Splashing lights, multiscreen video, outrageous special effects, wild
costumes, insane dancers, music and Madonna, an middle-aged mother of two with an
unforgettable voice and enough drive to make herself the biggest female pop star in the
Easily the summer's most anticipated tour, the Drowned World Tour,
which started in Barcelona and ended in Los Angeles, sold out all 29 U.S. shows instantly,
regardless of the ridiculous $250 top ticket price ($45 for the nosebleed seats). A cast
and crew of 200 travel with the Material Girl, along with 100 tons of equipment, eight
semis and a 4,900-square-foot stage. Each days travel bills alone must have exceeded the
GNP of most small countries.
The mere 105-minute show was divided into four parts: "Rock 'n'
roll punk girl, geisha girl, cyber cowgirl and Spanish girl/ghetto girl." Each of the
22 songs is a set piece, a mini-extravaganza, even though virtually the entire program was
drawn from her latest two albums, "Music" and "Ray of Light."
In a show that was more Broadway musical than rock concert, Madonna
threw together elements of butoh, electronica, flamenco, country and western, and disco in
a spellbinding barrage that never let up. She even brandished a guitar on a few
selections, although she barely elevated it above prop status.

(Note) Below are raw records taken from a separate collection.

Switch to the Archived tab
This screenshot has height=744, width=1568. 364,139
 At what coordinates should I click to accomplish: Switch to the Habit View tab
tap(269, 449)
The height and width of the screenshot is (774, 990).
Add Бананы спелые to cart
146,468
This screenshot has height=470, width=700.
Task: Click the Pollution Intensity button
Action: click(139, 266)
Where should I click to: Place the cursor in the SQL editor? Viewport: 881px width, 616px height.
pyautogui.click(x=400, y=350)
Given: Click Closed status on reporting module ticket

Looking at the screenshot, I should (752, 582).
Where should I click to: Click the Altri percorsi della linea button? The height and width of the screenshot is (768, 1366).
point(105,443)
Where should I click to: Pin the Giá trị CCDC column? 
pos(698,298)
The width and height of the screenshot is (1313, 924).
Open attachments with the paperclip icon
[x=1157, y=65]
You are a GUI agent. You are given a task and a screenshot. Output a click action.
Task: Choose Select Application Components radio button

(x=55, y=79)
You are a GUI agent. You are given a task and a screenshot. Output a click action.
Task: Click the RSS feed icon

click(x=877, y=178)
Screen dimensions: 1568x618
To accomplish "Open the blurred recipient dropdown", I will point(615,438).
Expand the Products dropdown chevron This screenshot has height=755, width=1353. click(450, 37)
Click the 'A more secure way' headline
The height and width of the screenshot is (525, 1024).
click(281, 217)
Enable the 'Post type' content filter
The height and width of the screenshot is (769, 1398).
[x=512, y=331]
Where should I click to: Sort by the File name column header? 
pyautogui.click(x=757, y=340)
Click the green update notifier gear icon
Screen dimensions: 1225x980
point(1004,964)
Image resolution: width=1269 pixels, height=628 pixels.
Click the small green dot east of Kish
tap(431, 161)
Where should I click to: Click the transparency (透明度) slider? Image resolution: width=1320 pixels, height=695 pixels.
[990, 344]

Madonna is a phenomenon, not a musician. Part dancer, part singer,
part pop visionary, all star, she was the living centerpiece of this extraordinary
electronic tableaux, often overwhelmed by all that she had set in motion around her. She
spoke very little and emphasized her remoteness from the audience by frequently retreating
to a platform at the rear of the stage.
From the carefully cultivated wardrobe to such exciting special
effects as the "Crouching Tiger type" tribute where she flew, Peter Pan- style,
fighting off dancing ninjas, she made every moment onstage count.
With a gang of 10 dancers and two background vocalists who also
danced, Madonna kept the show moving around the stage. She wore a guitar strap that said
"F-- off" and a T-shirt that said "Mother" on the front and something
stronger on the back. But she looked great and worked her way through a procession of
costumes that mixed street with haute couture.
It didn't matter to her legions that she didn't play old favorites.
To some they just walked out in awww of what they had just been a part of, but other felt
it the Material Girl finally went to far and has lost her root. The difference from a star
and an icon is an icon always remembers where they started from and never forgets it.